血栓芽細胞学および濁度アッセイは、血栓の特徴付けのための2つの単純で独特な方法である。これらの手法を組み合わせることで、凝固変数が血栓の特徴に与える影響をより包括的に理解できます。このアッセイの両方は、エンドポイント血栓分析を提供するだけでなく、時間の経過とともにフィブリン血栓形成を誘致するだけでなく、これらの技術は、血栓症患者の線維溶解状態の信頼性の高い診断を提供することができる生理学的に関連する合成血栓プラットフォームの開発に役立つ可能性があり、血栓の濁度を時間の経過とともに監視するために、350〜70ナノメートルの吸収範囲を有する任意の市販の利用可能な分光計を使用する。
分光計をオンにして、対応する解析ソフトウェアを開きます。次に、プレート 1 を選択し、プレート設定タブを開きます。時間の経過に応じ動的な吸光度を監視するには、ABS と運動をクリックします。
波長タブで550ナノメートルを選択し、タイミングタブに切り替え、30秒間隔で合計ランタイムを60分に調整し、それらを強調表示して目的の井戸を選択します。ピペット140マイクロリットルのPBSをUV透過96ウェルプレートの1ウェルに入した。その後、トロンビンと混合の10マイクロリットルを追加し、すぐに50マイクロリットルのフィブリノーゲンをウェルに加えて凝固を開始し、ピペットの最初のストップのみを使用してピペットを5回上下に加え、気泡を作らないように注意します。
プレートホルダにプレートを置き、ソフトウェアで読み取りをクリックして濁度読み取りを開始します。読み取りが終了すると、濁度データを取得し、時間の経過に伴う吸収物の変化をプロットすることによって濁度トレース曲線を取得し、時間の経過とともに曲線の最大吸収率値を取ることによって最大濁度を導き出し、最大濁度を0.9倍にして90%最大濁度を算出する。血栓開始から90%最大濁度までの時間を計算することによって、最大濁りまでの時間を導き出します。
血栓芽細胞検査またはTEGアナライザをオンにし、温度が摂氏37度で安定するのを待ってから、TEGソフトウェアを開き、IDセクションの下に実験名を作成します。TEG タブをクリックし、画面のプロンプトに従って、すべてのチャネルに対して eTest テストを実行します。次に、すべてのチェックが完了したら、レバーをロード位置に戻します。
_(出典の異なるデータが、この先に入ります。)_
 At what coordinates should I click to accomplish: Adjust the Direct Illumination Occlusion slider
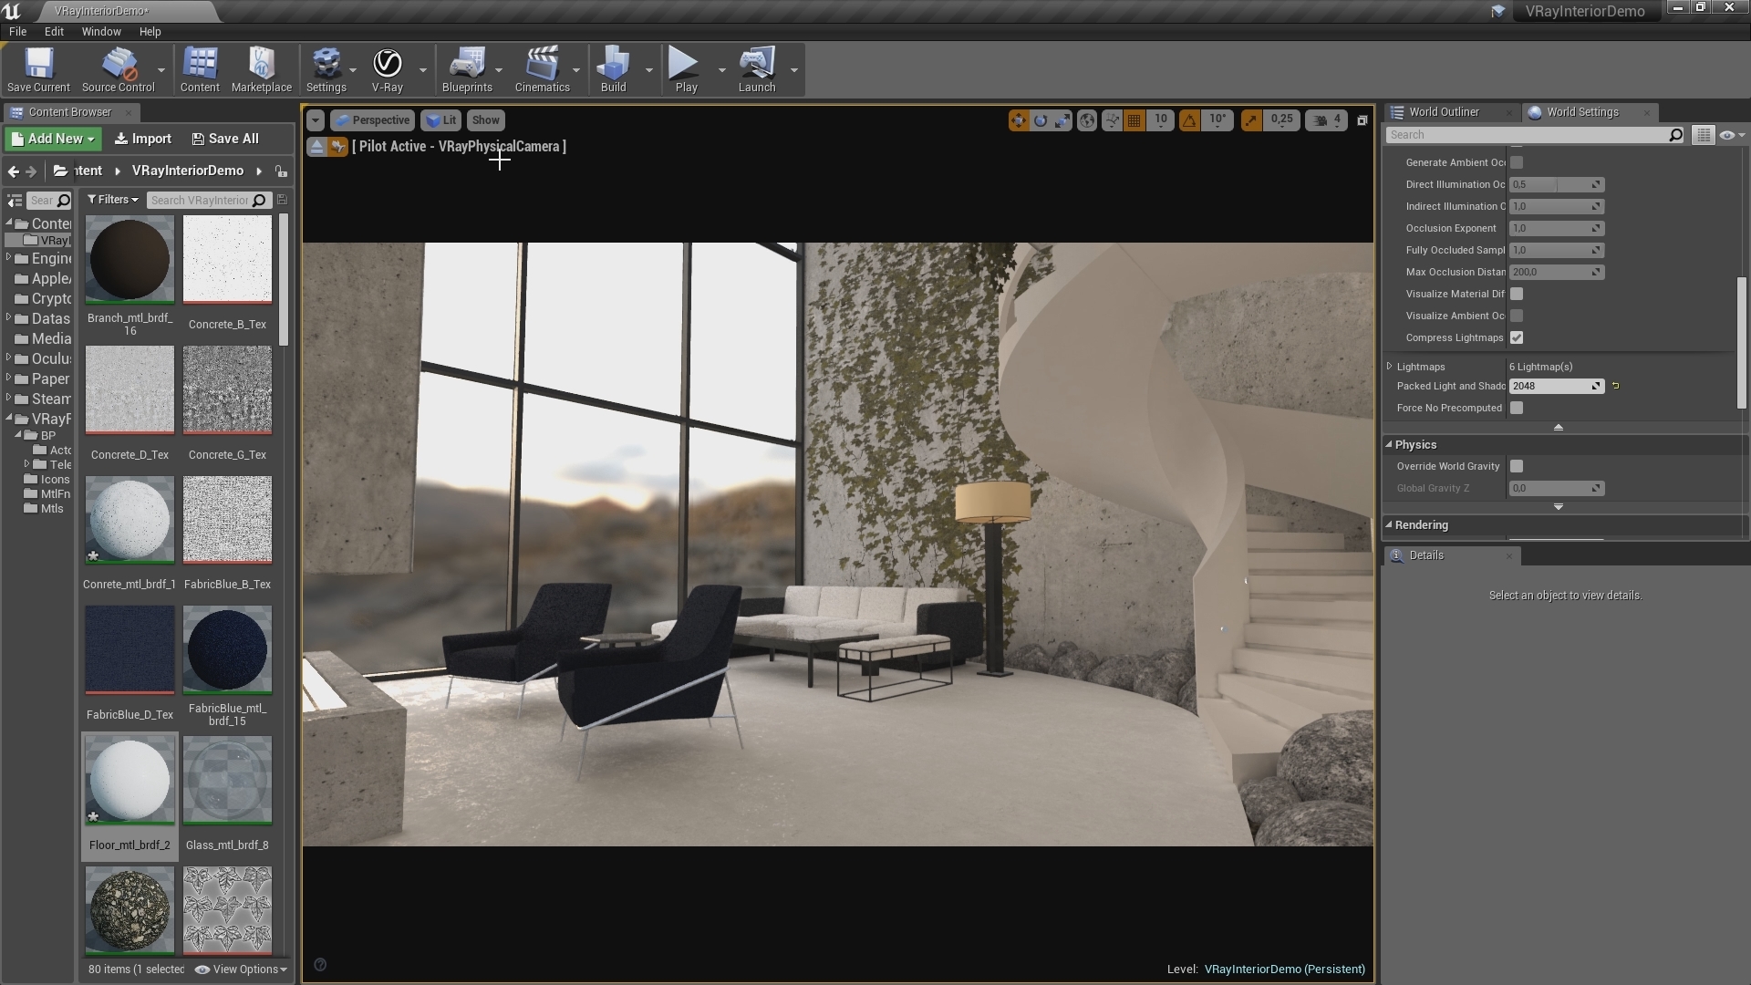click(1557, 184)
情報ページで[完了]をクリックし、使用するチャンネルのサンプル情報を入力します。対応するチャネルに透明なコーティングされていない TEG カップを配置します。キャリアを上までスライドさせ、カップ底を5回押してピンをトーションロッドに固定し、キャリアを下げ、クリックするまでカップを下に押し込みます。
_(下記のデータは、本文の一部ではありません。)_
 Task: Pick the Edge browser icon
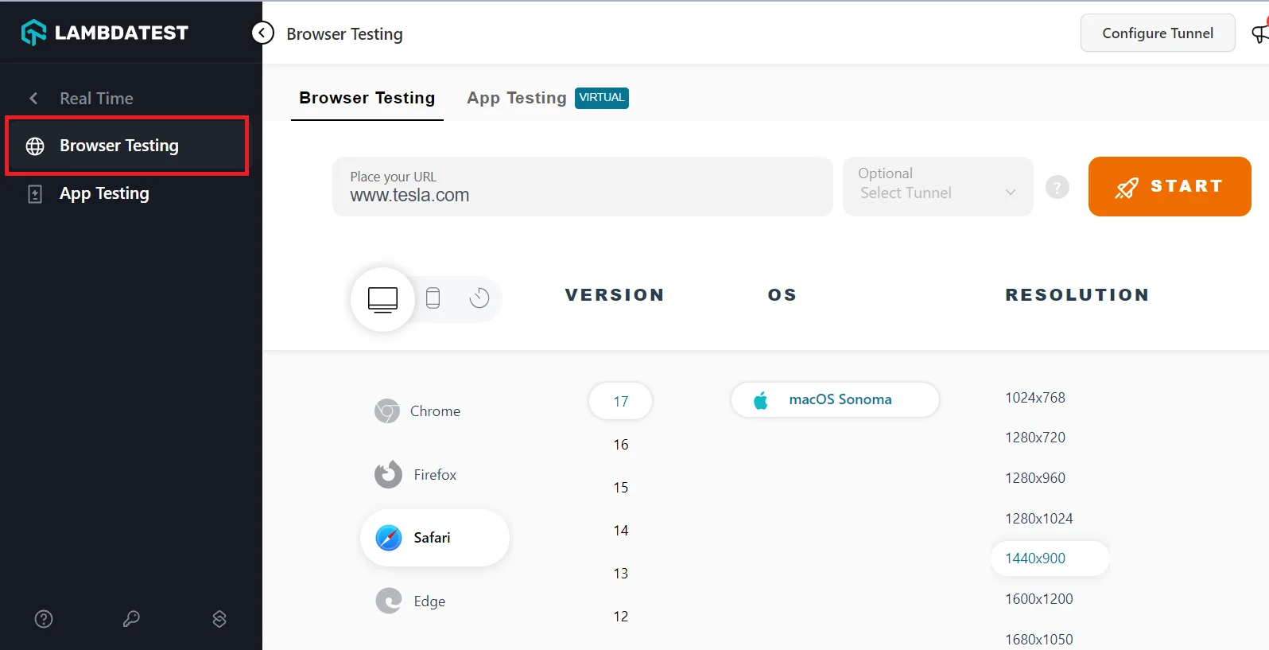(389, 601)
ピペット20マイクロリットルのトロンビン溶液をTEGカップに入れ、その後、340マイクロリットルのフィブリノーゲンをカップに加えて凝固を開始し、360マイクロリットルの凝固液を得る。カップの内容物を上下に5回ピペットで混ぜます。カップに積まれたキャリアを上にスライドさせて、レバーを読み取り位置に移動し、ソフトウェアの開始をクリックしてTEG読み取りを開始します。
読み取りが完了したら、パラメーターを取得し、時間の経過に伴う振幅をプロットして TEG トレース 曲線を取得します。ソフトウェアから最大振幅までの時間として血栓歪みとTMAを示す最大振幅としてMAを選択します。異なるフィブリノーゲンレベルでヒトおよびウシフィブリン血栓の代表的な濁度およびTEGトレーシング曲線がここに示されている。
トレーシングカーブは、血栓開始後のラグ期間の後、凝固濁または血栓の振幅が時間の経過とともに増加し、血栓形成の終わりにはずれくなることを示しています。最大濁度および最大濁度までの時間は濁度に由来する2つのパラメータであり、最大振幅および最大振幅までの時間はTEGに由来する。凝固液中のフィブリノーゲンの高いレベルでは、4つの値がすべて増加する。
最大濁度は、フィブリン繊維の厚さとフィブリンネットワーク密度を示す血栓構造の光学的尺度です。最大振幅は絶対的な血栓歪みを反映する機械的な尺度ですが、2つの値を組み合わせることで、血栓の微細構造に関する無料の洞察が得られます。この手順は、主にフィブリン重合に影響を与える変数を調べるための単純化された凝固モデルを示す。
このモデルは他のパラメータを研究するために追加の凝固因子を含めることによってカスタマイズすることができる。凝固モデルは抗血栓薬の存在の血栓形成および幻滅を監視するために臨床血漿サンプルを使用して容易に変更することができる。結果は、患者の治療管理を導くことができる。